FastEmbed (Sparse Vectors)
Sparse embeddings service providing BM25, SPLADE, and MiniCOIL methods. Sparse vectors complement dense embeddings for hybrid search.
Port: 8083
What it Does
FastEmbed generates sparse vector representations of text:
- BM25 - Traditional keyword-based scoring (multilingual)
- SPLADE - Semantic sparse representations
- MiniCOIL - Contextualized sparse embeddings
Sparse vectors are useful for:
- Hybrid search (combine with dense embeddings)
- Keyword matching with semantic awareness
- Efficient retrieval with inverted indices
API Endpoints
Generate Sparse Embeddings
Endpoint: POST /embed
curl -X POST "http://fastembed-server:8083/embed" \
-H "Content-Type: application/json" \
-d '{
"texts": ["What is machine learning?", "Deep learning tutorial"],
"method": "bm25"
}'Request:
| Parameter | Type | Description |
|---|---|---|
texts | array | List of texts to embed |
method | string | bm25, splade, or minicoil |
Response:
{
"embeddings": [
{"indices": [1, 5, 23, ...], "values": [0.8, 0.5, 0.3, ...]},
{"indices": [2, 8, 15, ...], "values": [0.7, 0.6, 0.4, ...]}
],
"method": "bm25"
}Health Check
curl http://fastembed-server:8083/healthUsage Example
import requests
# Generate BM25 sparse vectors
response = requests.post(
"http://fastembed-server:8083/embed",
json={
"texts": ["machine learning algorithms", "neural network training"],
"method": "bm25"
}
)
result = response.json()
for i, emb in enumerate(result["embeddings"]):
print(f"Text {i}: {len(emb['indices'])} non-zero dimensions")Methods Comparison
| Method | Speed | Semantic | Best For |
|---|---|---|---|
| BM25 | Fast | Low | Keyword search |
| SPLADE | Medium | High | Hybrid search |
| MiniCOIL | Slow | High | Precision retrieval |
Hybrid Search Pattern
Combine sparse and dense vectors for best results:
# 1. Get dense embeddings (from Jina or ColPali)
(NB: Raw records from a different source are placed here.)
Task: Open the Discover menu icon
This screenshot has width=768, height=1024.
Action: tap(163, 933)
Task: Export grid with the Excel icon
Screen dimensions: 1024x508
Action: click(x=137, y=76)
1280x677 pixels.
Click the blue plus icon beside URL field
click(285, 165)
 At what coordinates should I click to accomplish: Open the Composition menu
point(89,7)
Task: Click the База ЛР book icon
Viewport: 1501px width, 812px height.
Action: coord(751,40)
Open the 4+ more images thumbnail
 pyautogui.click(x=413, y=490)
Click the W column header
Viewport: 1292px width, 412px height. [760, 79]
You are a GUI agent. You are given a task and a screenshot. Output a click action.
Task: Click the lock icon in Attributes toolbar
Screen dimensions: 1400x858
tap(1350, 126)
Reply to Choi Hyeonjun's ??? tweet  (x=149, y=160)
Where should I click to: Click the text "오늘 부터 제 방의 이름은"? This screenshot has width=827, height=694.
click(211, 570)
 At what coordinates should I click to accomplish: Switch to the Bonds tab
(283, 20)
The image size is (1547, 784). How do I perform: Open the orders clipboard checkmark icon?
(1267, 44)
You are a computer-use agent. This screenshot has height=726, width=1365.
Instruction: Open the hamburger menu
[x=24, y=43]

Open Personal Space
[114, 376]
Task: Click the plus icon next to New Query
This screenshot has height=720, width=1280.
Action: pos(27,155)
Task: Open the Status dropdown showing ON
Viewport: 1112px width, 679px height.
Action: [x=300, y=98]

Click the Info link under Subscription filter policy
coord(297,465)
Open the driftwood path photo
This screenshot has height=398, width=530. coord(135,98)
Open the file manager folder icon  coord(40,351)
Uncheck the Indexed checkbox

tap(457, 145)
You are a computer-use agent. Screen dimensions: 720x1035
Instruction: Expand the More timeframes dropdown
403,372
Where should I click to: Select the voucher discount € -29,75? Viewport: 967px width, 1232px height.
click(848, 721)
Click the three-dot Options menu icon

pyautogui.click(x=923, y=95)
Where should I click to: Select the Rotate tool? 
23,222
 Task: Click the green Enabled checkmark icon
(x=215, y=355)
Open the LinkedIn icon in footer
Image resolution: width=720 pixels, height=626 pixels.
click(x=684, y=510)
dense = get_dense_embedding(query)
# 2. Get sparse embeddings
sparse = requests.post(
"http://fastembed-server:8083/embed",
json={"texts": [query], "method": "splade"}
).json()
# 3. Search with both (in your vector DB)
results = vector_db.hybrid_search(
dense_vector=dense,
sparse_vector=sparse["embeddings"][0]
)